> _Work item_:
Keep images out and repeat all data exactly.

==================================================

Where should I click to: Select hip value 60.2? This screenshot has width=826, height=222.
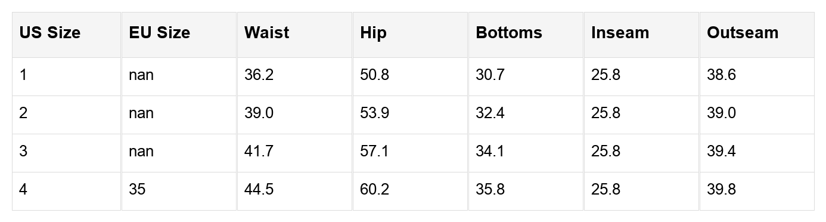click(x=410, y=191)
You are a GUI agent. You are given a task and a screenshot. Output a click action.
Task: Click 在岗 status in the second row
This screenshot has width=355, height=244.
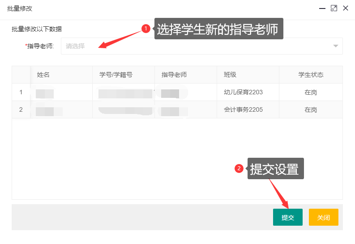[x=311, y=109]
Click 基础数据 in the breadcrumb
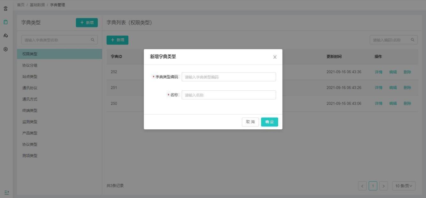Image resolution: width=426 pixels, height=198 pixels. 38,5
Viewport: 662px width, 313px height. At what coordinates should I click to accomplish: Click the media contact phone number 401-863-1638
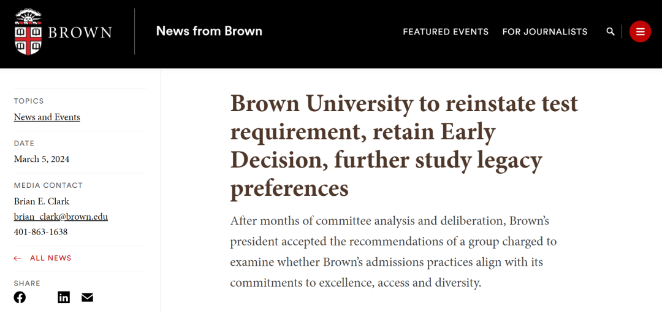tap(40, 232)
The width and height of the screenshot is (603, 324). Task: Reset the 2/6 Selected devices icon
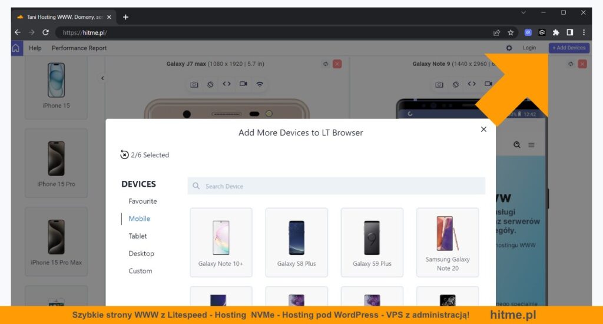(x=124, y=155)
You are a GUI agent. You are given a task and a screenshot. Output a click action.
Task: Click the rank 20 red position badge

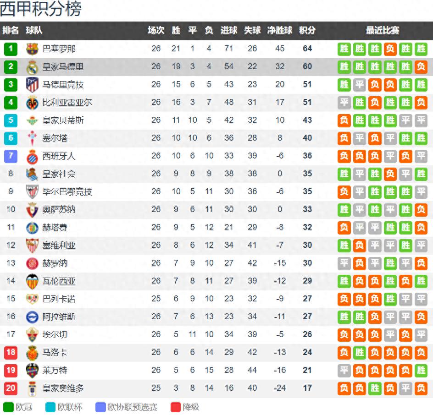[11, 388]
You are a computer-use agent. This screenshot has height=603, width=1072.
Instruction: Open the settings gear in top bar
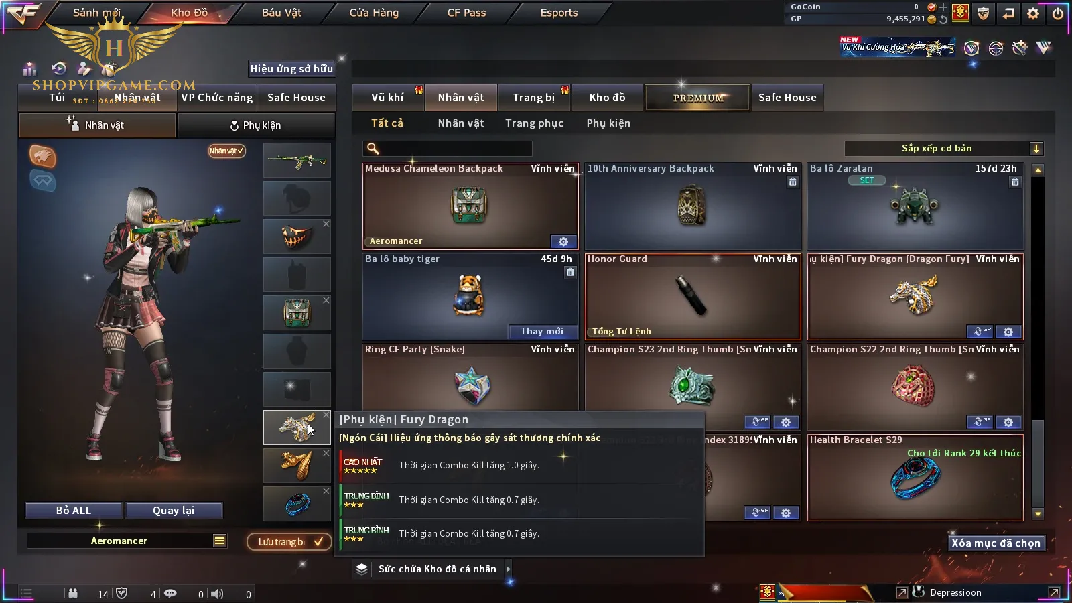coord(1033,13)
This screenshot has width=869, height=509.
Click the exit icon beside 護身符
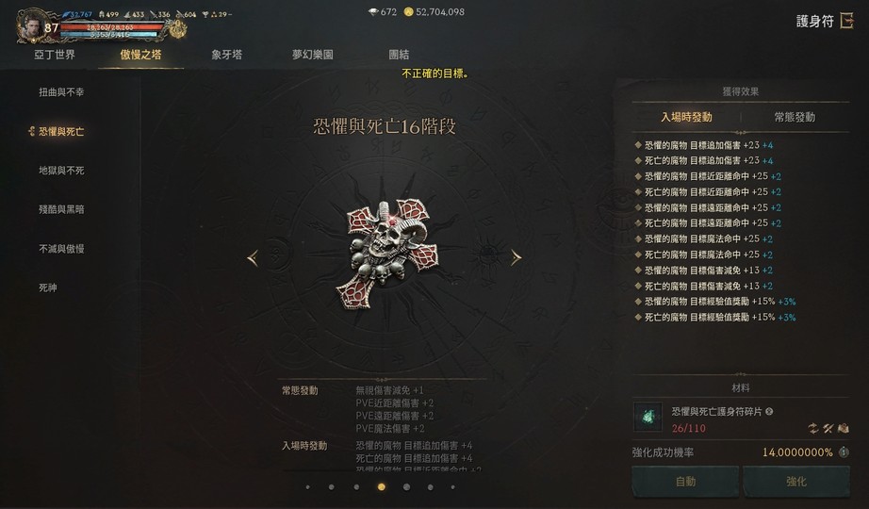(x=846, y=21)
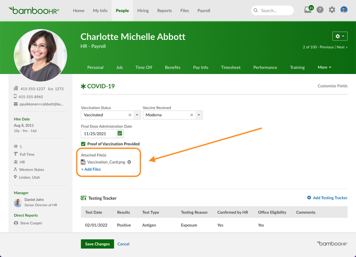Toggle Proof of Vaccination Provided checkbox
This screenshot has height=257, width=356.
[84, 144]
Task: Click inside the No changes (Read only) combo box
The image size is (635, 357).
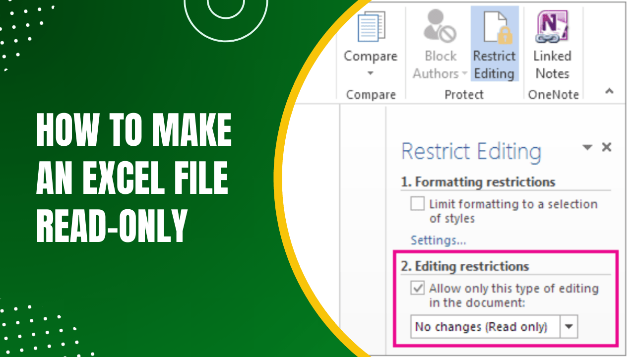Action: coord(481,326)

==================================================

> _Task result_:
Where should I click to: Select hip value 60.2? This screenshot has width=826, height=222.
click(x=410, y=191)
You are a GUI agent. You are given a task and a screenshot. Output a click action.
Task: Click 在岗 status in the second row
This screenshot has width=355, height=244.
[x=311, y=109]
Click 基础数据 in the breadcrumb
Image resolution: width=426 pixels, height=198 pixels. 38,5
Viewport: 662px width, 313px height. At what coordinates should I click to accomplish: Click the media contact phone number 401-863-1638
tap(40, 232)
The width and height of the screenshot is (603, 324). Task: Reset the 2/6 Selected devices icon
(x=124, y=155)
You are a GUI agent. You are given a task and a screenshot. Output a click action.
Task: Click the rank 20 red position badge

[11, 388]
You are a computer-use agent. This screenshot has height=603, width=1072.
Instruction: Open the settings gear in top bar
coord(1033,13)
This screenshot has width=869, height=509.
Click the exit icon beside 護身符
(x=846, y=21)
Toggle Proof of Vaccination Provided checkbox
This screenshot has height=257, width=356.
[84, 144]
Task: Click inside the No changes (Read only) combo box
The image size is (635, 357).
Action: coord(481,326)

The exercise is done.